Aumento do desemprego no País. Análise da reforma tributária proposta pelo governo Lula.

Autor
Alvaro Dias (PSDB - Partido da Social Democracia Brasileira/PR)
Nome completo: Alvaro Fernandes Dias
Casa
Senado Federal
Tipo
Discurso
Resumo por assunto
GOVERNO FEDERAL, ATUAÇÃO. REFORMA TRIBUTARIA.:
  • Aumento do desemprego no País. Análise da reforma tributária proposta pelo governo Lula.
Publicação
Publicação no DSF de 20/09/2003 - Página 28451
Assunto
Outros > GOVERNO FEDERAL, ATUAÇÃO. REFORMA TRIBUTARIA.
Indexação
  • CRITICA, GOVERNO FEDERAL, PREFERENCIA, REMESSA, VERBA, PAIS ESTRANGEIRO, CUBA, AUSENCIA, PAGAMENTO, BENEFICIARIO, ANISTIA, MILITAR, SOLUÇÃO, PROBLEMA, DESEMPREGO, BRASIL.
  • COMENTARIO, PROPOSTA, REFORMULAÇÃO, PREVIDENCIA SOCIAL, REFORMA TRIBUTARIA, FRUSTRAÇÃO, ELEITOR, INCOERENCIA, IDEOLOGIA, PARTIDO POLITICO, PARTIDO DOS TRABALHADORES (PT), PREJUIZO, TRABALHADOR, PRIORIDADE, ATENDIMENTO, INTERESSE, GOVERNO, AUMENTO, CARGA, TRIBUTOS, DIFICULDADE, CRESCIMENTO ECONOMICO.

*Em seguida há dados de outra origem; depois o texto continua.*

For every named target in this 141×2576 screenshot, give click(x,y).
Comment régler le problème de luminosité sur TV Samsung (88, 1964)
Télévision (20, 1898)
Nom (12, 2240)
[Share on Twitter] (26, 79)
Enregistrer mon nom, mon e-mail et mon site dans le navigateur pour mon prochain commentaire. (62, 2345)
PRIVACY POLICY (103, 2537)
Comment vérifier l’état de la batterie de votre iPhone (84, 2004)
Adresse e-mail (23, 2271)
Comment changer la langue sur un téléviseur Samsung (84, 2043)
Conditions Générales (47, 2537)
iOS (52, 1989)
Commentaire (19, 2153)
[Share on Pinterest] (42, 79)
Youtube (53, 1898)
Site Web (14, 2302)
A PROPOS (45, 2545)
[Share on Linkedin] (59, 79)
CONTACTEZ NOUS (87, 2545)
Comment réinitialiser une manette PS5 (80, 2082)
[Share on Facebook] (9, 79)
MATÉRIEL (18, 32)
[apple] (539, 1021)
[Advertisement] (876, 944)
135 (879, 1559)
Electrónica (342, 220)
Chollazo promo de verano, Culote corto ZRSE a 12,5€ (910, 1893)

O SR. ALVARO DIAS (PSDB - PR. Pronuncia o seguinte discurso. Sem revisão do orador.) - Sr. Presidente, Srªs e Srs. Senadores, inicialmente, uma cobrança: os anistiados políticos do Brasil, principalmente os militares, estão reclamando o seu pagamento. Fazem um apelo ao Senado Federal para que cobre do Governo o pagamento atrasado e alegam que se o Governo tem dinheiro para emprestar para a Argentina, a Bolívia e o Paraguai, deve tê-lo também para pagar os miseráveis anistiados. E mais: ontem, o Governo brasileiro anunciou a remessa de R$400 milhões ao governo cubano. É evidente que isso provoca na população carente do Brasil, no mínimo, um enorme espanto.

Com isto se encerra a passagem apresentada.